S. RES. 11
IN THE SENATE OF THE UNITED STATES
January 23 (legislative day, January 3), 2013
Mr. Vitter submitted the following resolution; which was referred to the Committee on Health, Education, Labor, and Pensions
Expressing support for prayer at school board meetings.
Whereas the freedom to practice religion and to express religious thought is acknowledged to be a fundamental and unalienable right belonging to all individuals;
Whereas the United States was founded on the principle of freedom of religion and not freedom from religion;
Whereas the framers of the Constitution of the United States intended that the First Amendment to the Constitution would prohibit the Federal Government from enacting any law that favors one religious denomination over another, not that the First Amendment to the Constitution would prohibit any mention of religion or reference to God in civic dialogue;
Whereas, in 1983, the Supreme Court held in Marsh v.
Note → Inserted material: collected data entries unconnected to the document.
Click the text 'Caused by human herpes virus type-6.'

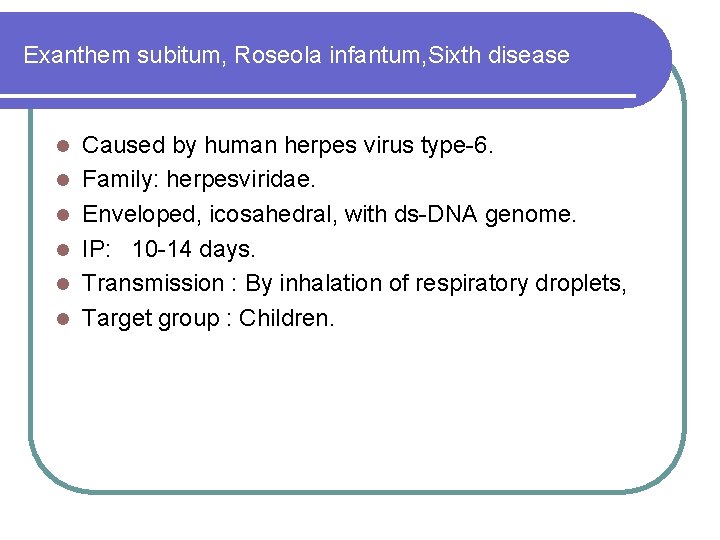point(287,146)
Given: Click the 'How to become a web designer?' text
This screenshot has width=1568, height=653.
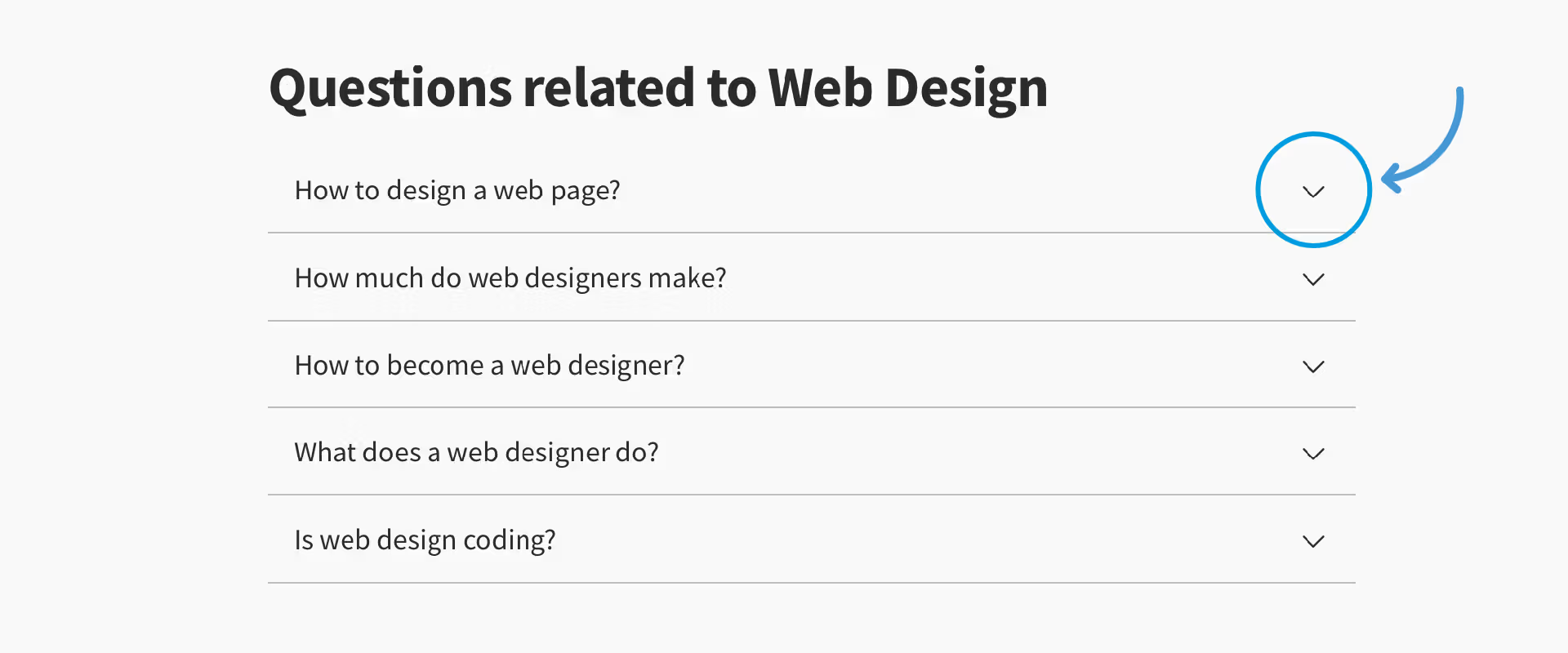Looking at the screenshot, I should [489, 366].
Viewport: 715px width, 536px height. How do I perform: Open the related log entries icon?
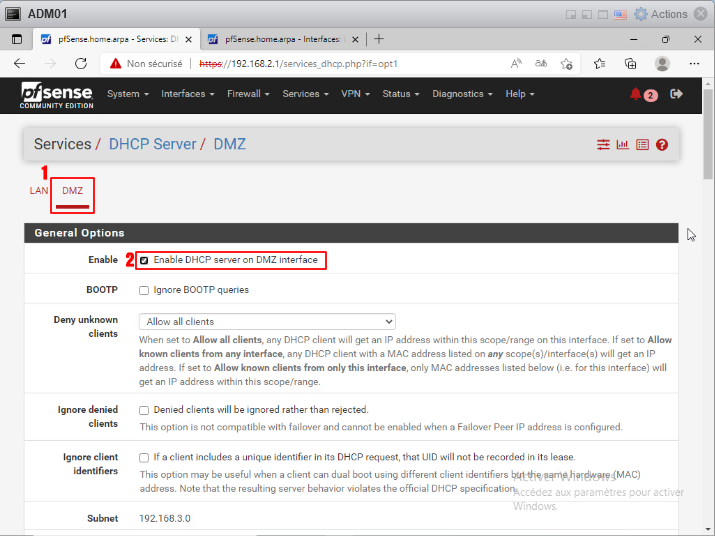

Chambers, 463 U.S. 783, that the practice of opening legislative sessions with prayer has become part of the fabric of our society and invoking divine guidance on a public body entrusted with making the laws is not a violation of the Establishment Clause of the First Amendment to the Constitution, but rather is simply a tolerable acknowledgment of beliefs widely held among the people of the United States;
Whereas voluntary prayer by elected bodies should not be limited to prayer in State legislatures and Congress;
Whereas school boards are deliberative bodies of adults, similar to a legislature in that they are elected by the people, act in the public interest, and hold sessions that are open to the public for voluntary attendance; and
Whereas voluntary prayer by an elected body should be protected under law and encouraged in society because voluntary prayer has become a part of the fabric of our society, voluntary prayer acknowledges beliefs widely held among the people of the United States, and the Supreme Court has held that it is not a violation of the Establishment Clause of the First Amendment to the Constitution for a public body to invoke divine guidance: Now, therefore, be it
That the Senate—
recognizes that prayer before school board meetings is a protected act in accordance with the fundamental principles upon which the United States was founded; and
expresses support for the practice of prayer at the beginning of school board meetings.